### TASK INPUT

....

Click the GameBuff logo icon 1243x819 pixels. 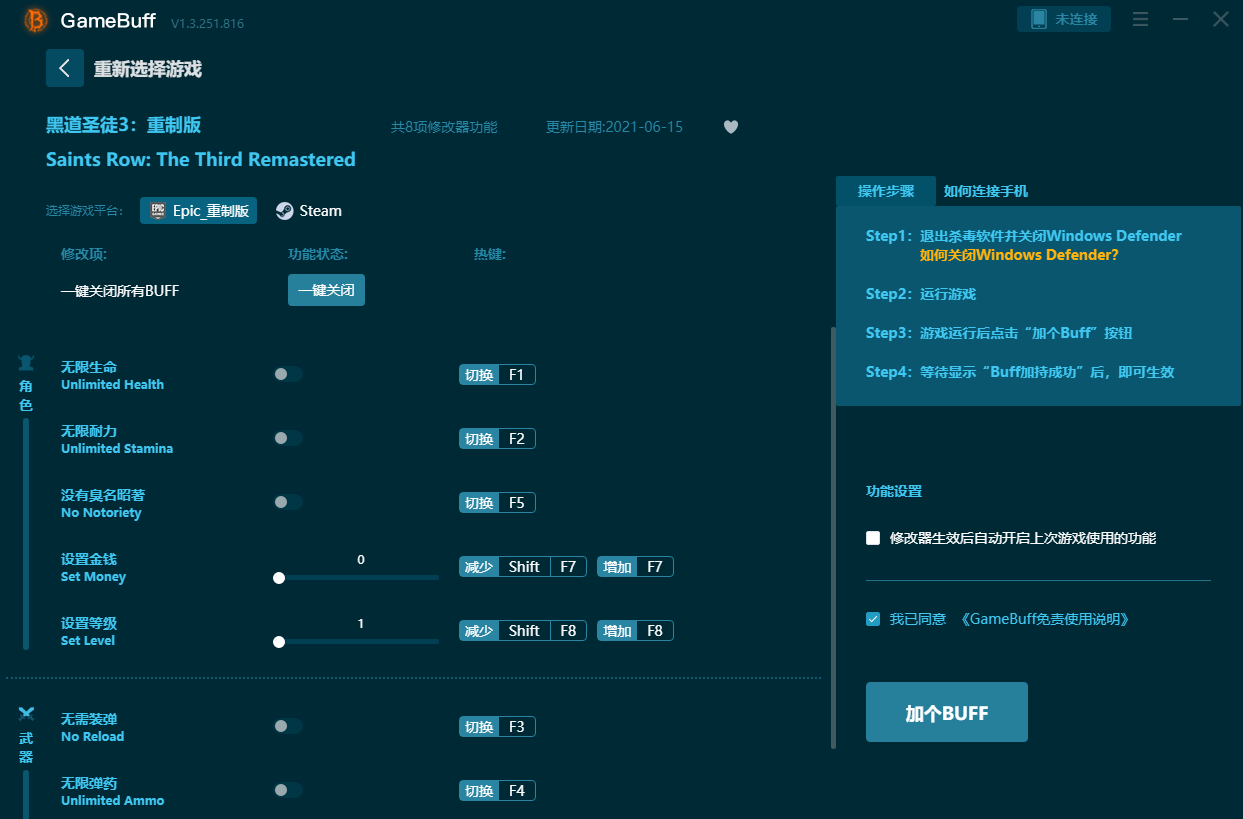pyautogui.click(x=36, y=20)
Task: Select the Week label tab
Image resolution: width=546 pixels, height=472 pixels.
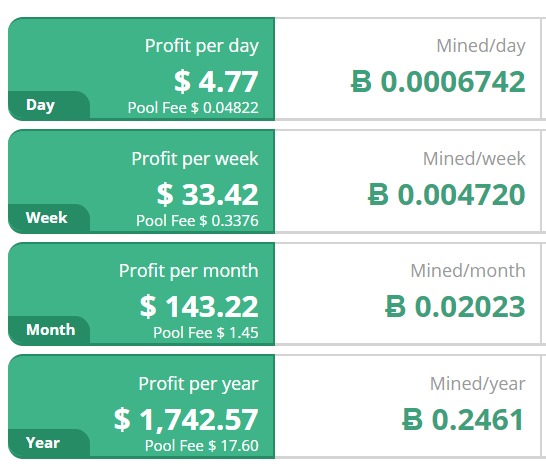Action: 49,218
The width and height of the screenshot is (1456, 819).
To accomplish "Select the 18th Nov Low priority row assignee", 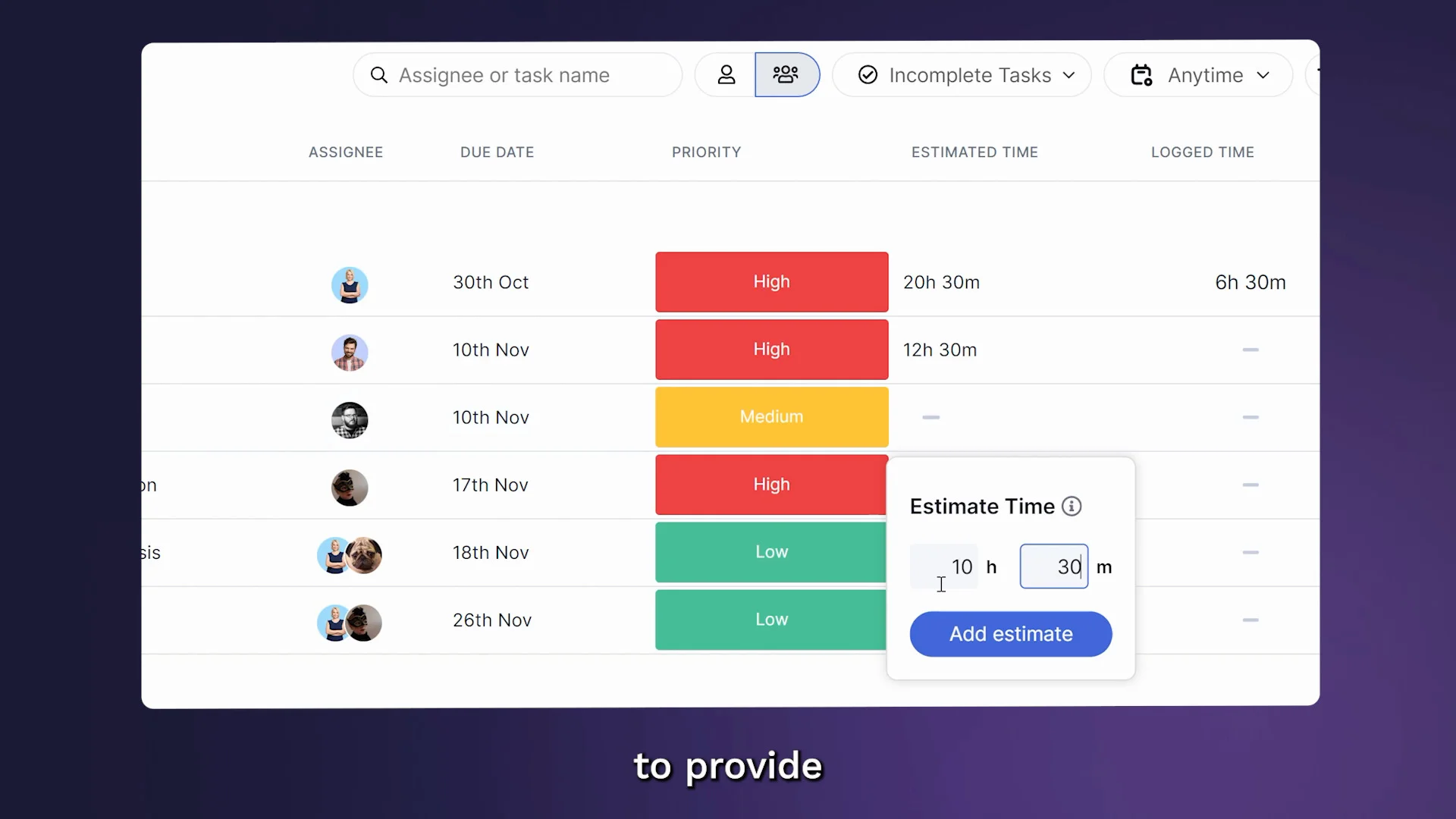I will (349, 553).
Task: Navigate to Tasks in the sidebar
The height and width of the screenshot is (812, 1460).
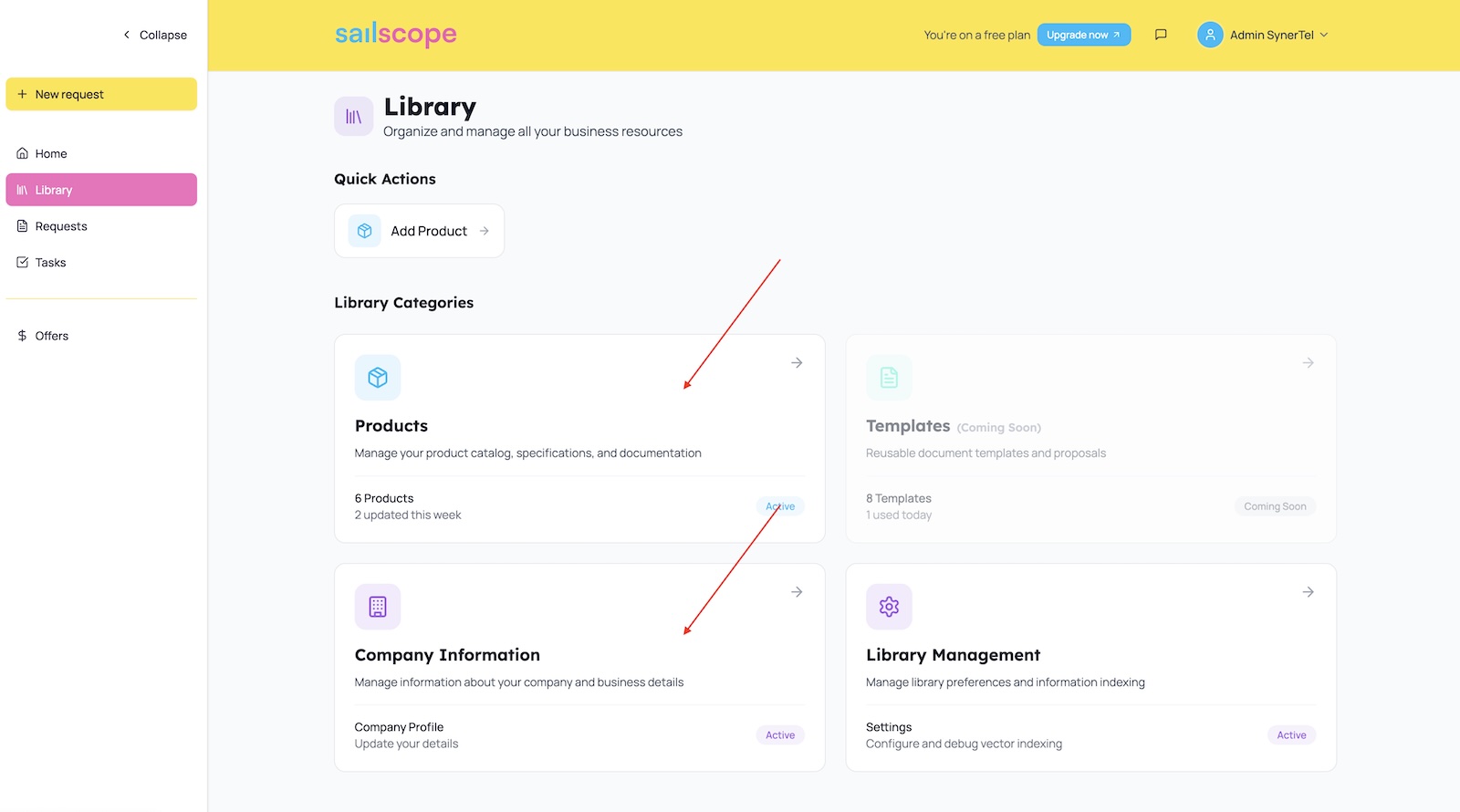Action: [x=51, y=263]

....

### GOAL OF THE EXERCISE
Recast the material as a Markdown table with the columns "No." and "Line", from the line containing "Task: Navigate to Tasks in the sidebar" through the end of the material, numbering each line and leaving out blank lines and pictures.

### RESULT OF THE EXERCISE
| No. | Line |
|---|---|
| 1 | Task: Navigate to Tasks in the sidebar |
| 2 | The height and width of the screenshot is (812, 1460). |
| 3 | Action: [x=51, y=263] |